> _REQUIRED ACTION_: Rewrite the entries from the line containing "Describe the element at coordinates (866, 446)" up to and including the line containing "center [280, 386].", changing "card-divider" to "section-divider" and leaving everything else as it is.

> _PROVIDED ENTRIES_:
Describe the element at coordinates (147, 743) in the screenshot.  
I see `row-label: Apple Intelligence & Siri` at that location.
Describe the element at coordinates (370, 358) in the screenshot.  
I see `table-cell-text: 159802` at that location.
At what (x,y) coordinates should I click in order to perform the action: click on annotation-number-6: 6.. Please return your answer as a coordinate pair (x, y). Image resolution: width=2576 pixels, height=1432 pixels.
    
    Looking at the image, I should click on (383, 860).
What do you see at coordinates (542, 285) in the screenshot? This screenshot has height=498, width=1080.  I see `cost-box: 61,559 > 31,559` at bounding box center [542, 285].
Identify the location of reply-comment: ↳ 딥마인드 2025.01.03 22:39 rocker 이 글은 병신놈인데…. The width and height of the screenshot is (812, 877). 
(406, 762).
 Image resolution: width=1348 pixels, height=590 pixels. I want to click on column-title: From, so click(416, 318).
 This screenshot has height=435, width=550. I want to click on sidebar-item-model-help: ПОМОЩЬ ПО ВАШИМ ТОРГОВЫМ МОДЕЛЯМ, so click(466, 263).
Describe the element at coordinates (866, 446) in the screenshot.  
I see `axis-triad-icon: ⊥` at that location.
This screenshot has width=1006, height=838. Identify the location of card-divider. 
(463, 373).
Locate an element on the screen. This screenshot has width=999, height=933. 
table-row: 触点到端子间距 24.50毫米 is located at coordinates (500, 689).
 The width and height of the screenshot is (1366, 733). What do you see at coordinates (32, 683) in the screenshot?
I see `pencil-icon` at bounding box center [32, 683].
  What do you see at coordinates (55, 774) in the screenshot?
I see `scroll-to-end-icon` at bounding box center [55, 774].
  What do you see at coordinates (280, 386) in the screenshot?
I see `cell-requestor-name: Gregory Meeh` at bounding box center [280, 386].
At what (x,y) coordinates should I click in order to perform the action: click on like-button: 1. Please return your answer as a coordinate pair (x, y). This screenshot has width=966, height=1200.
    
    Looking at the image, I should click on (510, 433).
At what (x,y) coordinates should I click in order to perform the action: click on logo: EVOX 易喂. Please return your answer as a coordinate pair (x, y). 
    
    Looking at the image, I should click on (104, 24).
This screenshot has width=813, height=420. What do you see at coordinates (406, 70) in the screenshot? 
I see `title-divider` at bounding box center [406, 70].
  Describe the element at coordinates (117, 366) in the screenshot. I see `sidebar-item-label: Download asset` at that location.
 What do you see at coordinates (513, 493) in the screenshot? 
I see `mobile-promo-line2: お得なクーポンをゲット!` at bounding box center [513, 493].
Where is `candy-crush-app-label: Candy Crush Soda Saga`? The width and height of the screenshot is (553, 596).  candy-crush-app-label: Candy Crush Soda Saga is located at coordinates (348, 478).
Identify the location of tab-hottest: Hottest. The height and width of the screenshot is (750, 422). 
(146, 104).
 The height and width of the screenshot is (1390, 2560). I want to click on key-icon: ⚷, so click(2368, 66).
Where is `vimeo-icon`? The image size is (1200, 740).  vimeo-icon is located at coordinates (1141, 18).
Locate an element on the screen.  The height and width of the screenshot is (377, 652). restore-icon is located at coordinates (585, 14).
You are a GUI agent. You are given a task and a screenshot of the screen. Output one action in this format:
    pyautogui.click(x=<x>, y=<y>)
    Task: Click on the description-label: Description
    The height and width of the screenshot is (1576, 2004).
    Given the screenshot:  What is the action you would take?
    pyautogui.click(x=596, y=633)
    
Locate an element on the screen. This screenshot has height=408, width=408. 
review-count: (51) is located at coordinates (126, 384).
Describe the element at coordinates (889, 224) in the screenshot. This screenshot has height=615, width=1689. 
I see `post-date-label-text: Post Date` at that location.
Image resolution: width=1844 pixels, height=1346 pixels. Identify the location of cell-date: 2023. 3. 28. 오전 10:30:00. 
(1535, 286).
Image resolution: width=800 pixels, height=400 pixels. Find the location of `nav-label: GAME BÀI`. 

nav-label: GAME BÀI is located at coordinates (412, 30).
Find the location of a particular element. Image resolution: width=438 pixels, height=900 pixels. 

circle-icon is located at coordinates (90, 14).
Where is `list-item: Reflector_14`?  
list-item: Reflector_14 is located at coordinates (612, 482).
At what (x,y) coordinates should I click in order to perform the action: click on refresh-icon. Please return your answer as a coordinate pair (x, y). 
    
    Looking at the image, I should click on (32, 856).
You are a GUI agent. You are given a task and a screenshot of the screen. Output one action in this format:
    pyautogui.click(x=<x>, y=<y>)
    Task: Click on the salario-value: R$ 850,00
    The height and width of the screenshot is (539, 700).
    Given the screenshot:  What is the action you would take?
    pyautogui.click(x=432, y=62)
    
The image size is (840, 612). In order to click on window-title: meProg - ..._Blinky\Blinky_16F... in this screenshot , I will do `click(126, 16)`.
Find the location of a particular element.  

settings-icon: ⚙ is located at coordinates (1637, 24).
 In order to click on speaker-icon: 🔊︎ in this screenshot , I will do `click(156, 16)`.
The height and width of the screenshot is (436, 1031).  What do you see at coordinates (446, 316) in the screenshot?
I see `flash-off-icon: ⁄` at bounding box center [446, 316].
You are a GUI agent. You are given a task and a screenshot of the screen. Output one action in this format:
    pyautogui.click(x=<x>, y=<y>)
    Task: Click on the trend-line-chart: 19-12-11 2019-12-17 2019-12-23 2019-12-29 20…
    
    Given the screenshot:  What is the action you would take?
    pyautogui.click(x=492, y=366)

> _YOUR SOLUTION_:
Describe the element at coordinates (866, 446) in the screenshot.  
I see `axis-triad-icon: ⊥` at that location.
This screenshot has width=1006, height=838. Identify the location of section-divider. 
(463, 373).
Locate an element on the screen. This screenshot has width=999, height=933. 
table-row: 触点到端子间距 24.50毫米 is located at coordinates (500, 689).
 The width and height of the screenshot is (1366, 733). What do you see at coordinates (32, 683) in the screenshot?
I see `pencil-icon` at bounding box center [32, 683].
  What do you see at coordinates (55, 774) in the screenshot?
I see `scroll-to-end-icon` at bounding box center [55, 774].
  What do you see at coordinates (280, 386) in the screenshot?
I see `cell-requestor-name: Gregory Meeh` at bounding box center [280, 386].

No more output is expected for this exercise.